Pixel coordinate grounding data
"""

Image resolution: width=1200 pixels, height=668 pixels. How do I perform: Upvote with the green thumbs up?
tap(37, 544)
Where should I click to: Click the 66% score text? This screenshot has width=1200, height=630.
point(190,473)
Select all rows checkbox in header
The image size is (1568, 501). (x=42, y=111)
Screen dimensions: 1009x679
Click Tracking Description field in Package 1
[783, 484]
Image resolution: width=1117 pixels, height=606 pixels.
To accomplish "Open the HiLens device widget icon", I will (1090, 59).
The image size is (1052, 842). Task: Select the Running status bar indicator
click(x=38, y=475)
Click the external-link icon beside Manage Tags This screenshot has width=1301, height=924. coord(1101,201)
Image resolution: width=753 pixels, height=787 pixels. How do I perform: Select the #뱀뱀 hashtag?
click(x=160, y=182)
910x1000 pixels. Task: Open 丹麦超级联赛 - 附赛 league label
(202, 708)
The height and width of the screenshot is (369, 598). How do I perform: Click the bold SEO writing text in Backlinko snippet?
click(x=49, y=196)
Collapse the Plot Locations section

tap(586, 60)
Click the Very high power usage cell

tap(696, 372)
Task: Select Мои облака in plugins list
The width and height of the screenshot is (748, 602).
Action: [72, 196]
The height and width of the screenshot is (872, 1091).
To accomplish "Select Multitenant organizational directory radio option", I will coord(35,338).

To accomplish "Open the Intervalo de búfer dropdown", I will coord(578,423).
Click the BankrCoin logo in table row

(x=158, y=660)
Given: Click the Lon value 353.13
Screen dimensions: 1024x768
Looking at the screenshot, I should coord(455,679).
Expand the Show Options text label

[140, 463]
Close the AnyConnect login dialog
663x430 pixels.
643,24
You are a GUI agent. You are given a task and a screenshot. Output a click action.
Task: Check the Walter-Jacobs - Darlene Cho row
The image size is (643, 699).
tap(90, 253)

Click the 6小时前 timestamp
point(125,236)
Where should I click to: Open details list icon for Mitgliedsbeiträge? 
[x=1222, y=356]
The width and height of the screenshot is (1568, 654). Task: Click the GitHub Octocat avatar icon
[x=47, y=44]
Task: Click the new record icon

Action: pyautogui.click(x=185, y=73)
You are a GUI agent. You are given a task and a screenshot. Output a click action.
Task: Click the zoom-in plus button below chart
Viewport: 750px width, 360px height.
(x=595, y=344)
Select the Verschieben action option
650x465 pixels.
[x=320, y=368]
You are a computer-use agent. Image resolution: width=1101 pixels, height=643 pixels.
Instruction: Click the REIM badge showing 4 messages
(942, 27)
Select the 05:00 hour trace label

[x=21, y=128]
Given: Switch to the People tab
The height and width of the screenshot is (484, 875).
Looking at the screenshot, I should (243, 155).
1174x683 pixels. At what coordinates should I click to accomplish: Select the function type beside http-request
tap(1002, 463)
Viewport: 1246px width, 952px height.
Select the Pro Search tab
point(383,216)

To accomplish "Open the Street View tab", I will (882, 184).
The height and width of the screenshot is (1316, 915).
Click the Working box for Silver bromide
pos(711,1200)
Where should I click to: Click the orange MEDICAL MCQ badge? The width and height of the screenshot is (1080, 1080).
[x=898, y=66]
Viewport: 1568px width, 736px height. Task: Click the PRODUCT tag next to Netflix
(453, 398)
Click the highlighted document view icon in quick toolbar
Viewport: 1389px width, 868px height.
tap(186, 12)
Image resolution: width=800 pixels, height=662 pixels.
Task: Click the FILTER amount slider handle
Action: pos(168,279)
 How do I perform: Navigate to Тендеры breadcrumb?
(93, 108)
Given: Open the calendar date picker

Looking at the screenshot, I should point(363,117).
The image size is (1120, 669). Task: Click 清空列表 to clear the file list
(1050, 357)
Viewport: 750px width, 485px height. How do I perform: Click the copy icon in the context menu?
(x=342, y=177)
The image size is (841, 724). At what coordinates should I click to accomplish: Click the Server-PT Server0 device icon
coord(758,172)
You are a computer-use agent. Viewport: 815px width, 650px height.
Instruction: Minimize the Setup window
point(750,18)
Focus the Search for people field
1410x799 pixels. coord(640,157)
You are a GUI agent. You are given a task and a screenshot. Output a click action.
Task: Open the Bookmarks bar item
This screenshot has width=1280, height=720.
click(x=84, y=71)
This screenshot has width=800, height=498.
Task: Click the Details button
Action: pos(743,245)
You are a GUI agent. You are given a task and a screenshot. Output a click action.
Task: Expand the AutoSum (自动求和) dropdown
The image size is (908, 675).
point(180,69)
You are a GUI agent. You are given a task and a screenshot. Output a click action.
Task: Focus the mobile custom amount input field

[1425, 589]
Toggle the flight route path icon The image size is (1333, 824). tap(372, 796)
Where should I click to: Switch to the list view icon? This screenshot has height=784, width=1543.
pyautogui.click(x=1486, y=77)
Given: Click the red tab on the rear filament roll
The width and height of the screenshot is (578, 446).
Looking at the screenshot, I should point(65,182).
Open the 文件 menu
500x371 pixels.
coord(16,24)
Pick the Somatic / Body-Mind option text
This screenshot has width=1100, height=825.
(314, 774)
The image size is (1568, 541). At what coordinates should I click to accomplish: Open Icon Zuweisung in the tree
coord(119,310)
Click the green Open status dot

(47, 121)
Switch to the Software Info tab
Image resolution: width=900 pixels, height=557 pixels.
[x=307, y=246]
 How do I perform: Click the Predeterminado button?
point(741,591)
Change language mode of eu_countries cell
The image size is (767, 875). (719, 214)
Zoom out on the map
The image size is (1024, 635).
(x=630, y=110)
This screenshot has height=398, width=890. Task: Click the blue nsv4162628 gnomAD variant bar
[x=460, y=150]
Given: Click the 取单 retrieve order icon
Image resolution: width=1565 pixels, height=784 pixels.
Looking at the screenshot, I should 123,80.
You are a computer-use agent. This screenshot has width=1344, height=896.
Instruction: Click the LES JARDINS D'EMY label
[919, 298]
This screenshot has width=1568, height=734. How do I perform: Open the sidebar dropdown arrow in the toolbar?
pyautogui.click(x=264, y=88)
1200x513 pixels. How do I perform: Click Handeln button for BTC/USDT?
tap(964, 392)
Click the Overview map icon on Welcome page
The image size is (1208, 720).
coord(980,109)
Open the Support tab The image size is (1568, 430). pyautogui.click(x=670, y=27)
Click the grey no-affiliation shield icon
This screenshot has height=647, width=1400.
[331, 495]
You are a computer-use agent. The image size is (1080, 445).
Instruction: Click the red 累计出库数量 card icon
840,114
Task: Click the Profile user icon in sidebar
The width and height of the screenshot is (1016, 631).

"""

#### THE TASK
What should come out is the exact run of lines from the one holding "How do I perform: Click the Predeterminado" through the end of the records above, and nothing besides.

#### EXERCISE ANSWER
 How do I perform: Click the Predeterminado button?
point(741,591)
Change language mode of eu_countries cell
The image size is (767, 875). (719, 214)
Zoom out on the map
The image size is (1024, 635).
(x=630, y=110)
This screenshot has height=398, width=890. Task: Click the blue nsv4162628 gnomAD variant bar
[x=460, y=150]
Given: Click the 取单 retrieve order icon
Image resolution: width=1565 pixels, height=784 pixels.
Looking at the screenshot, I should 123,80.
You are a computer-use agent. This screenshot has width=1344, height=896.
Instruction: Click the LES JARDINS D'EMY label
[919, 298]
This screenshot has width=1568, height=734. How do I perform: Open the sidebar dropdown arrow in the toolbar?
pyautogui.click(x=264, y=88)
1200x513 pixels. How do I perform: Click Handeln button for BTC/USDT?
tap(964, 392)
Click the Overview map icon on Welcome page
The image size is (1208, 720).
coord(980,109)
Open the Support tab The image size is (1568, 430). pyautogui.click(x=670, y=27)
Click the grey no-affiliation shield icon
This screenshot has height=647, width=1400.
[331, 495]
You are a computer-use agent. The image size is (1080, 445).
Instruction: Click the red 累计出库数量 card icon
840,114
Task: Click the Profile user icon in sidebar
The width and height of the screenshot is (1016, 631).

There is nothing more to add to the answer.